None of the puzzles are especially novel, but they’re well-designed, largely hitting that sweet spot of difficulty between too hard and too easy; it doesn’t take too long to solve them, but you’ll feel satisfied when you do. They’re also relatively straightforward, which makes the burden of keeping the other player in the loop feel quite manageable (imagine having to narrate to another player how you solved a puzzle in Hadean Lands!) Its hour-long playtime is also just right, giving the game enough time to show off a few variations of its mechanics without overstaying its welcome, while the writing is as engaging and polished as you’d expect from an Amanda Walker game (which is to say, very much so on both fronts).

So this is a good proof-of-concept for this new kind of game – it works, it’s fun! I did have a few small niggles, but nothing really worth bringing up except in a parenthetical (here goes: I found one place where an object’s description didn’t update after the game’s state changes, and I found the introductory note saying of my partner that my “job is to figure out how to communicate with them to escape” confusing, since I thought it meant that I had to find some in-game way to talk to my partner before I was allowed to do so, which isn’t the case).

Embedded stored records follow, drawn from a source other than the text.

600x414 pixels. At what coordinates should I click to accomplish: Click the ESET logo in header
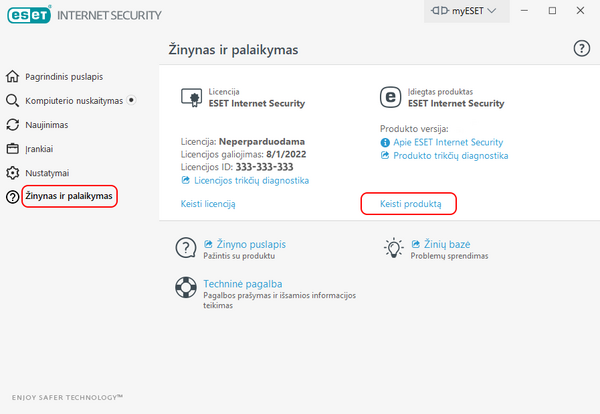click(29, 15)
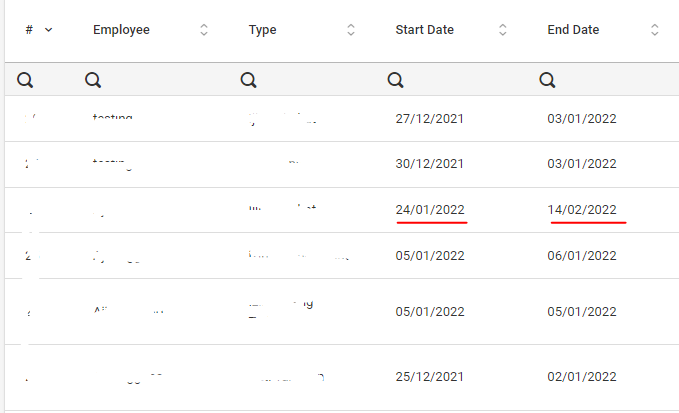This screenshot has height=413, width=679.
Task: Click the Start Date header label
Action: click(x=425, y=30)
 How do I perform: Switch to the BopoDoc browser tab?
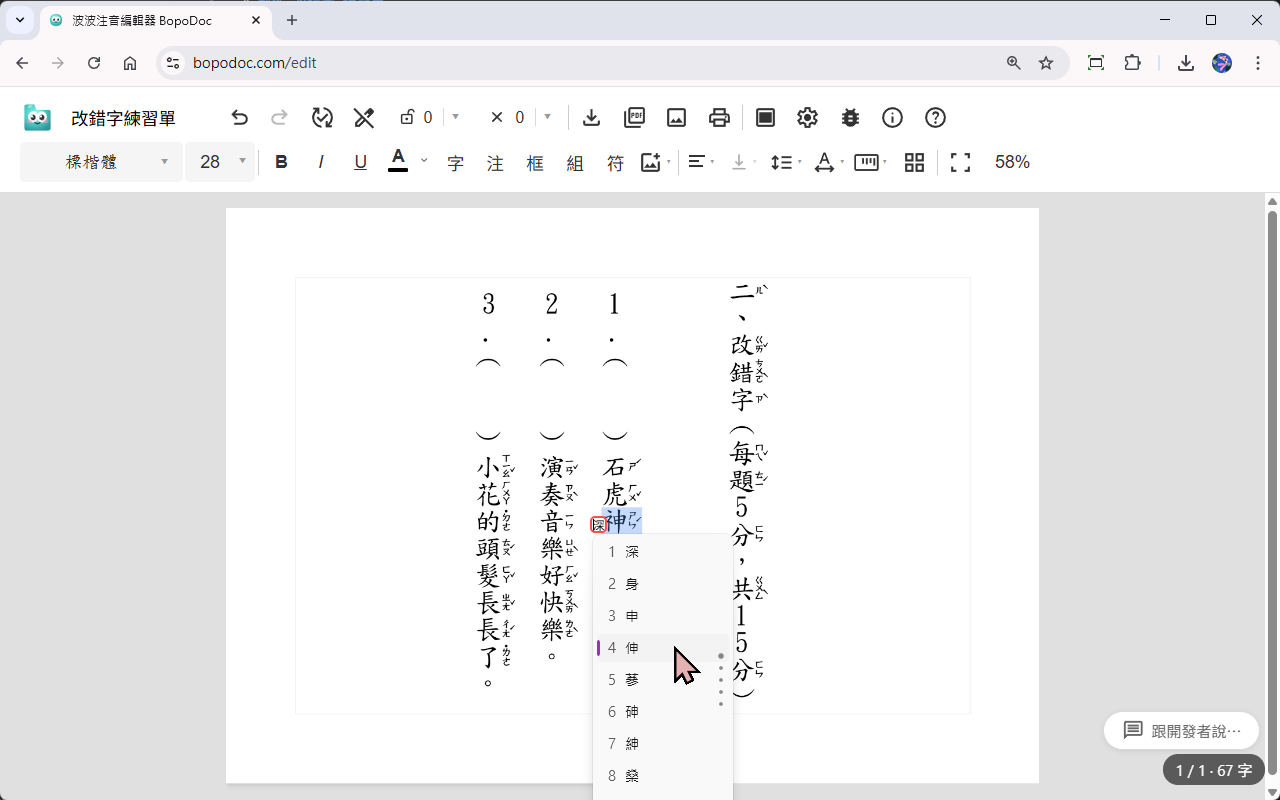[150, 20]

There was an interesting feature of how I experienced the game that I think is worth sharing, since it could point to some fundamental tensions in this kind of design that might need to be addressed by other games that follow this path without as much benefit of novelty. And that is that often as I was playing, I wound up being more engaged by what my partner was up to than what was going on in my version of the game. Partially as a result, several times I thought I was stuck and had to wait for them to solve a puzzle to make more progress, when actually if I’d just spent two more minutes considering the clues on my side, I would have figured out a solution to something I’d assumed required assistance from my partner.

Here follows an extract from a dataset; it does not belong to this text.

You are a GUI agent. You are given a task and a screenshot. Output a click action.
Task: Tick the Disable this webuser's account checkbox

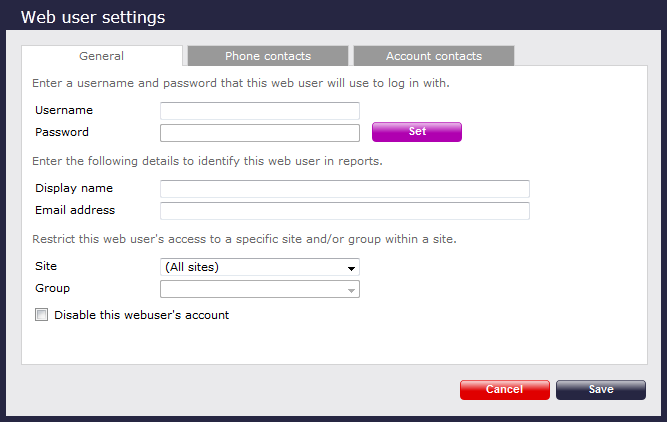(42, 315)
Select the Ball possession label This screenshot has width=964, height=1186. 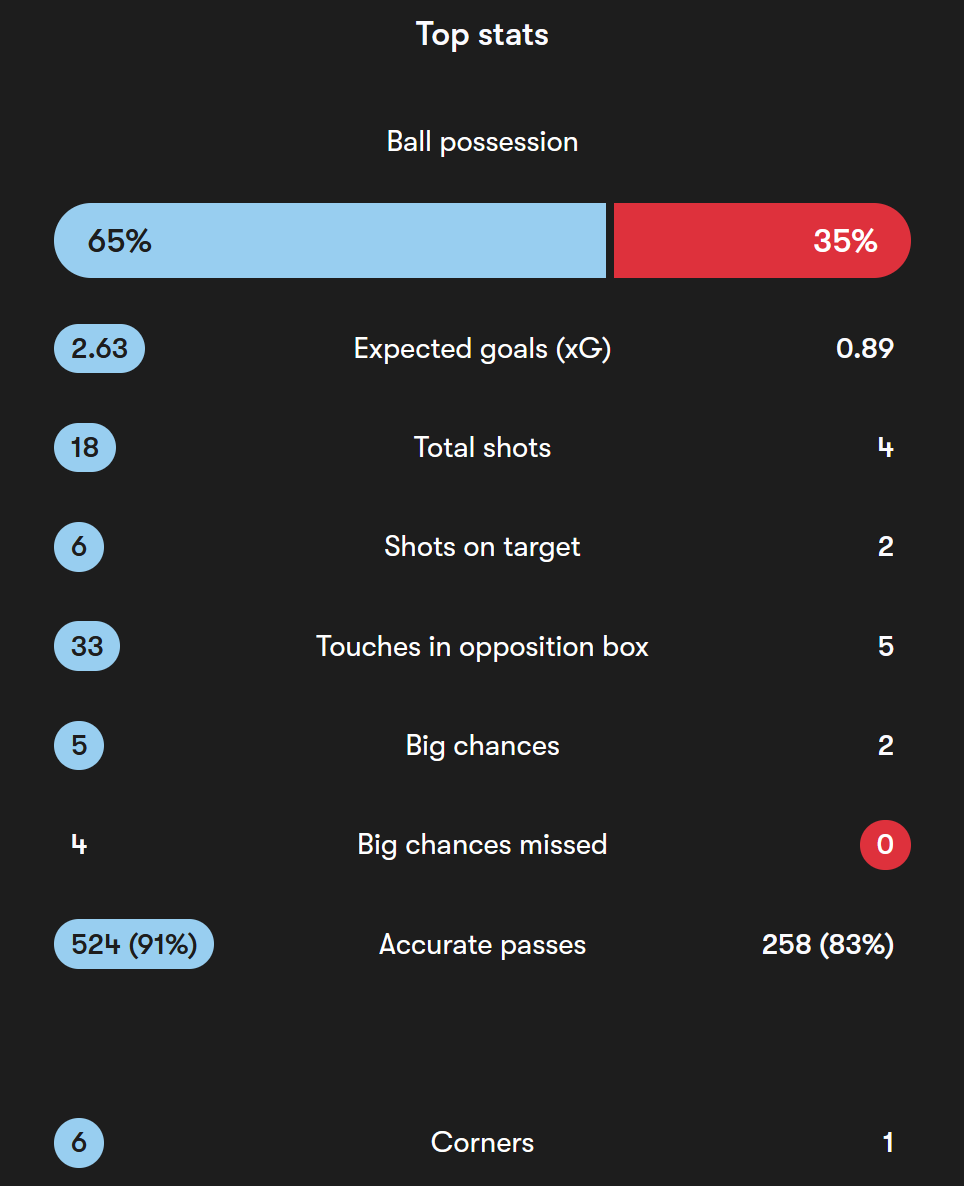482,142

This isn’t too surprising, I suppose – since one’s partner is an actual person, engaging with them is fun and interactive in a way that just playing a parser game can’t really compete with (it also typically feels way easier to solve other people’s problems than one’s own, of course). Plus, while I could poke around in my version of the game at my leisure, without access to my partner’s version, I was hanging on their every word to try to get a sense of what they could see and how to solve their puzzles, which of course required more active engagement and imagining on my part. And I think I had some FOMO, too – for a puzzle game, the puzzles are the game, so not being able to see or participate in half the puzzles would have felt like missing a big chunk of the game. As a result, I couldn’t help but wonder whether I would have enjoyed the game as much if it’d been a single-player game I was playing along with a friend – wouldn’t that have all the same advantages of collaboration and social engagement, while avoiding some of the challenges that two-player model requires?

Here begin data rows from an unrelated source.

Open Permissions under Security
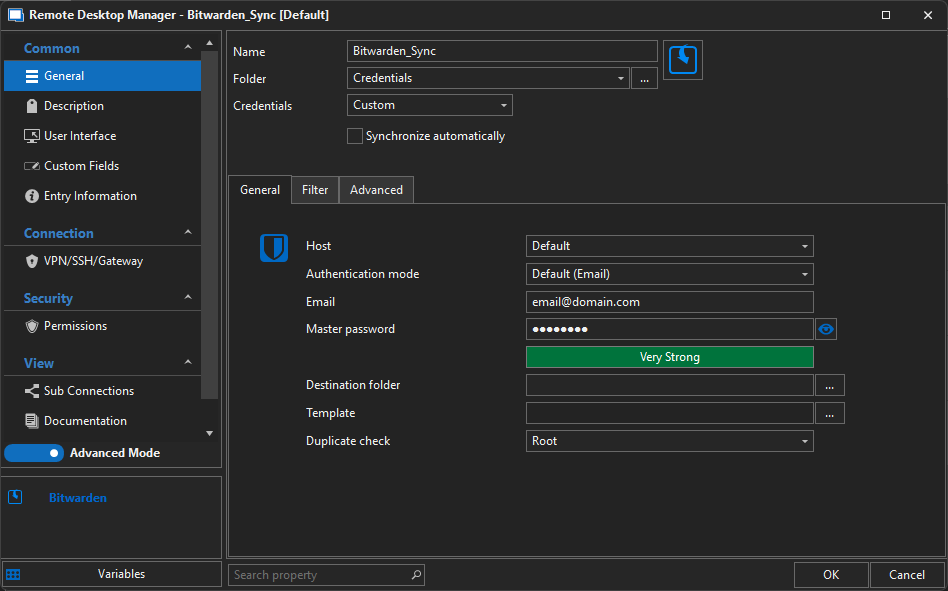 (x=75, y=326)
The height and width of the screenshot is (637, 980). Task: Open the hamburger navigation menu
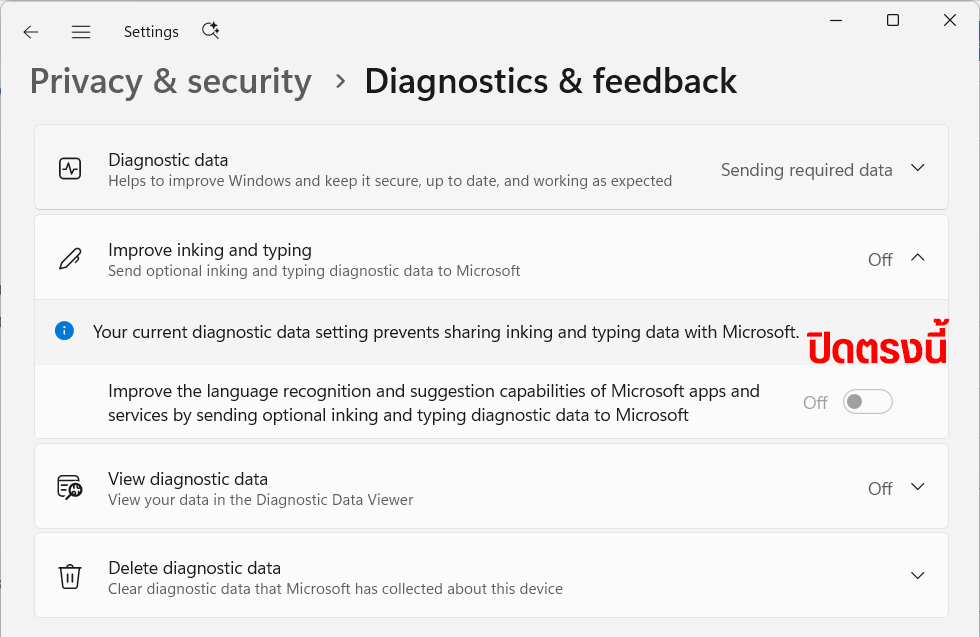[81, 32]
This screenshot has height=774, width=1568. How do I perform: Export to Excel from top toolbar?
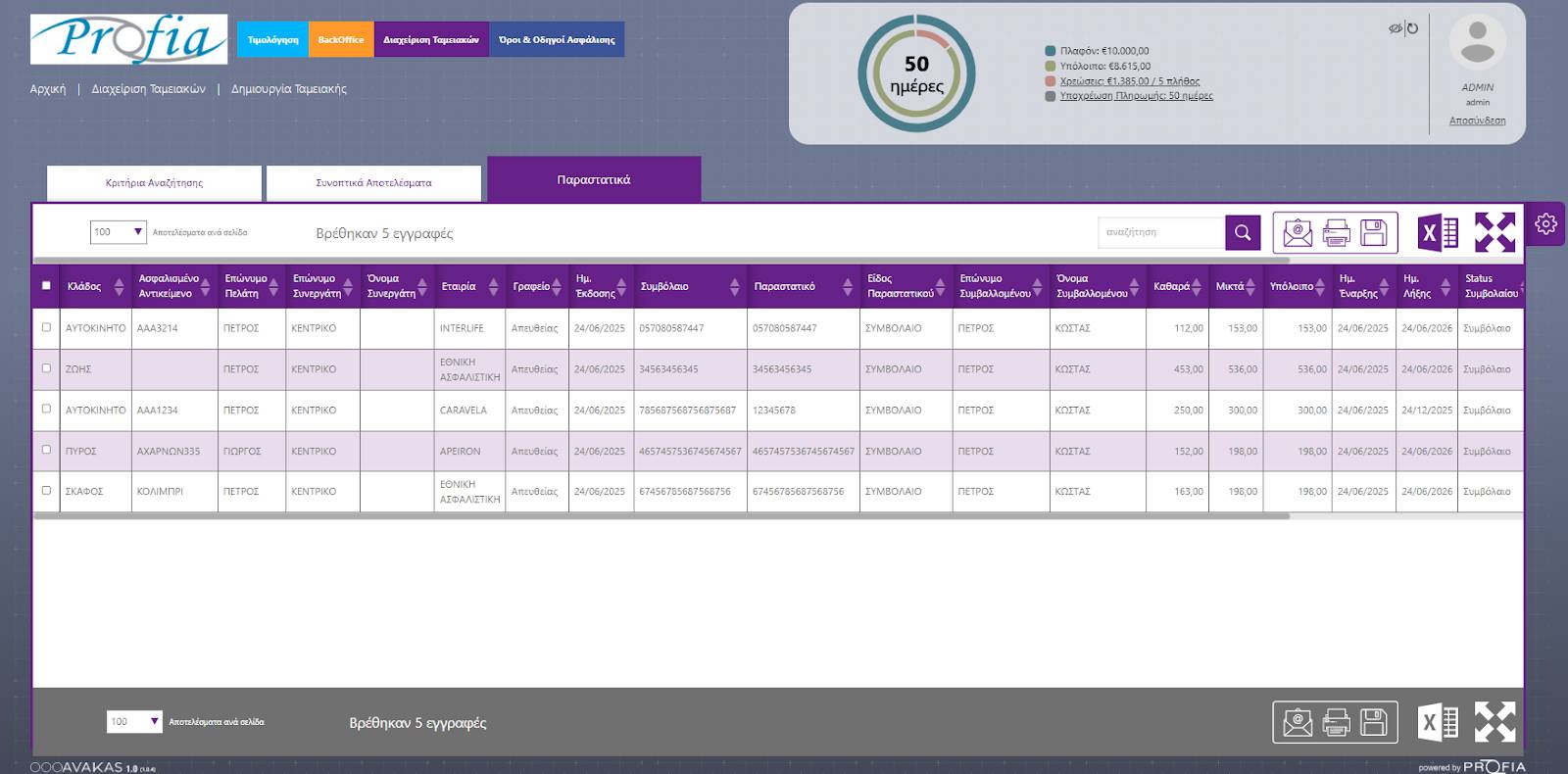click(x=1438, y=233)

I don’t think that’s exactly right, and even if it were, I haven’t actually played any IF with a friend in this way, so “two players required” tag does accomplish something. Still, I do think that future games in this vein – and I hope there are more – might benefit from thinking about ways to introduce asymmetries, or incomplete information, or other mechanics that might keep the player primarily engaged in their half of the game, rather than seeing themselves as part of a collaborative Voltron working on everything simultaneously (escape rooms of course do this through the imposition of draconian time limits, but that’s probably not the way to go here!) But again, this is pretty advanced speculation that’s not responding to any weakness in the Purple Pearl; it’s a pioneering work and has proved its concept so thoroughly that I can’t help thinking about what comes next.